For the NPI-C items that were not part of the original NPI, the domain with highest number of items <0.50 was “aggression.” Five items lacked any variability, suggesting their occurrence may be too rare to be worthwhile. Three new items in “agitation” also had ICC values <0.50. Overall, a total of 17 items were removed (see ). For the remaining items, ICCs were moderate to strong. Although three items were removed in the new domain of aberrant vocalizations (ICC = 0.23), the eight remaining items had values ranging from 0.70 to 0.96. This suggests that the new domain may provide useful and previously unreported information on this behavior, which is relevant for people in moderate to severe dementia stages.
Convergent validity was moderate to strong for the four domains and their corresponding measures. “Apathy” had the weakest correlation (r = 0.31) for the NPI-C. We note that the correlation for the NPI global domain rating was much lower (r = 0.22). One factor possibly contributing to the weaker correlation is the absence of data from the Brazil site. Inconsistencies in the translation of the AES necessitated the exclusion of data from this site (n = 15). Although Camozzato and colleagues (2008)

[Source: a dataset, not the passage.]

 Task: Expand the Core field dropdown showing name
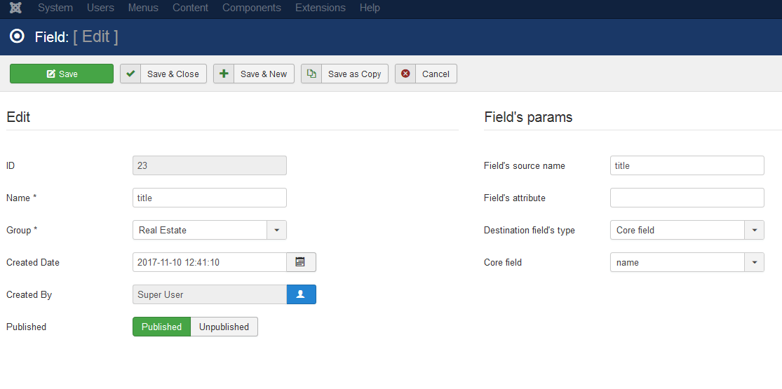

reported reliability data for the Brazilian Portuguese version of the NPI, they did not examine validity, specifically whether the cultural interpretation of apathy-related items were similar in Brazilian caregivers as in other languages. It is interesting to note that Camozzato et al.
found higher scores of severity and distress in the apathy domain than in any other NPI domain.

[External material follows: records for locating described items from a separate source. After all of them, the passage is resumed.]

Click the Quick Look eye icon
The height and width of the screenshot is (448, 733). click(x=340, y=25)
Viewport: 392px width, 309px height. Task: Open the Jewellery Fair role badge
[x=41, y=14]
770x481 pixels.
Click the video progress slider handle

The strength of correlation between “agitation” and the CMAI for the NPI-C was moderate (r = 0.40), but increased substantially when the domain of aberrant vocalization was added (r = 0.60). The correlation was very weak, however, for the domain rating of agitation in the NPI (r = 0.19). Although the correlation strengthened for the NPI with the addition of aggression (r = 0.31), it was still not as strong as the NPI-C agitation domain alone and the CMAI. This points to the potential usefulness of the NPI-C agitation domain as a “stand alone” measure in trials. Another domain that shows strength as a stand-alone measure is the depression/dysphoria domain of the NPI-C (r = 0.61), which showed significant improvement over the NPI for the same domain (r = 0.31).
At this stage of the scale development, the NPI-C has not yet been incorporated into any clinical trials and its sensitivity to change is unknown. The raters in the current study were experienced in dementia research and in the assessment of NPS, and came from different clinical and research backgrounds. They included nurses, physicians, gerontologists, social workers and others with research expertise. The performance of the NPI-C in multicenter trials including raters of varying levels of expertise requires further investigation. Due to small samples sizes at each of the site, we are not able to assess reliability across languages and sites at this time but will address this shortcoming in future studies.

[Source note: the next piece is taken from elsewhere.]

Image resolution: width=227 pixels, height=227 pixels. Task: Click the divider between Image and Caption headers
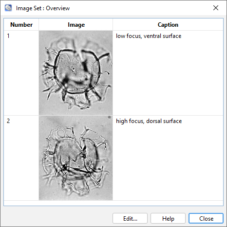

Overall, the study results demonstrate the utility of the NPI-C as a measuring tool of NPS in clinical trials. There are several notable advantages to this measurement approach. The NPI-C allows the flexibility of simultaneously administering the NPI. Since original NPI items are included, researchers can record NPI-C data in addition to NPI scores, which will facilitate cross-trial and site comparisons. Several NPI-C domains also show promise as stand-alone measures, which will also facilitate study comparison and eliminate the need to include other outside measures. This can improve uniformity in study design and reduce error and administration time. The availability of the NPI-C in several languages through this validation study is another added benefit.
Overall, the NPI-C is a universal tool that can accurately measure several NPS. It uses a uniform scale system, which will facilitate data comparisons across studies. The NPI-C may be extremely useful in several settings, including clinical trials, observational studies, and potentially in clinical practice as well.